■ EXTRACT PROVIDED ■

MIAMI, FL--(NewMediaWire- May 4, 2016) - Net
Element, Inc. (NASDAQ: NETE)
("Net Element" or the "Company"), a provider of global mobile
payment technology solutions and value-added transactional
services, announced today that it has completed the closing of a
renewal and increase to $15 million of the credit facility from
payments industry-leader lender, RBL Capital Group, LLC ("RBL
Capital") and entered into a debt exchange agreement ("Exchange
Agreement") with Crede CG III, Ltd. ("Crede"), a wholly owned
subsidiary of Crede Capital Group, LLC. Under the Exchange
Agreement, the Company has the ability to exchange up to $5 million
of indebtedness under certain promissory notes through December 31,
2016.
The Company continues to grow rapidly with 89.5% growth in
revenue in 2015 over the prior year. The $15 million credit
facility extended to the Company by RBL Capital coupled with the
debt exchange will be used to accelerate the Company's organic and
acquisition growth initiatives. This $15 million credit facility
replaces the Company's $10 million credit facility with RBL Capital
that has expired.

■ RECORDED DATA ■
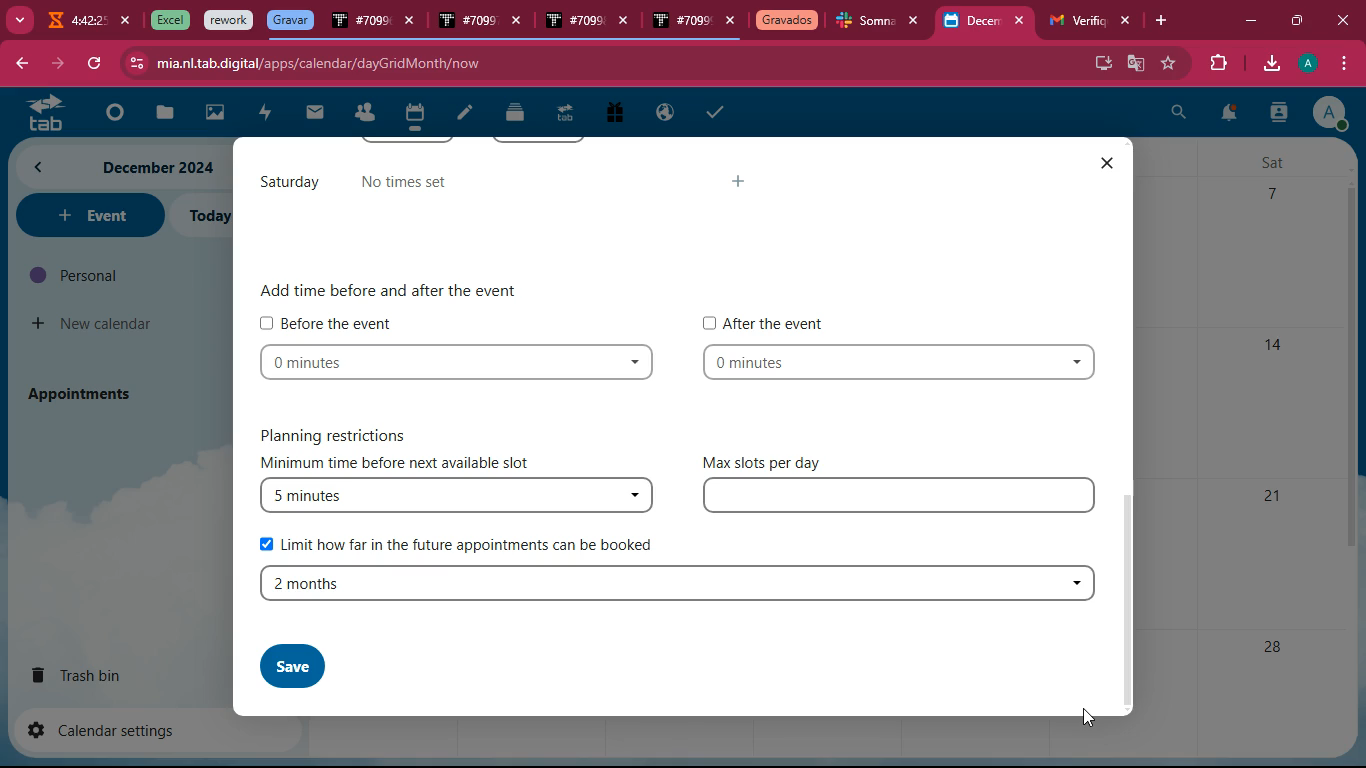  I want to click on forward, so click(55, 64).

■ TO BE DONE ■
#1 Write out the passage of the Net Element press release from "The Company continues" down to "that has expired.", word for word.
#2 According to the Net Element press release, by what percentage did the Company's revenue grow in 2015 over the prior year?

■ EXPECTED RESPONSES ■
#1
The Company continues to grow rapidly with 89.5% growth in
revenue in 2015 over the prior year. The $15 million credit
facility extended to the Company by RBL Capital coupled with the
debt exchange will be used to accelerate the Company's organic and
acquisition growth initiatives. This $15 million credit facility
replaces the Company's $10 million credit facility with RBL Capital
that has expired.

#2 89.5%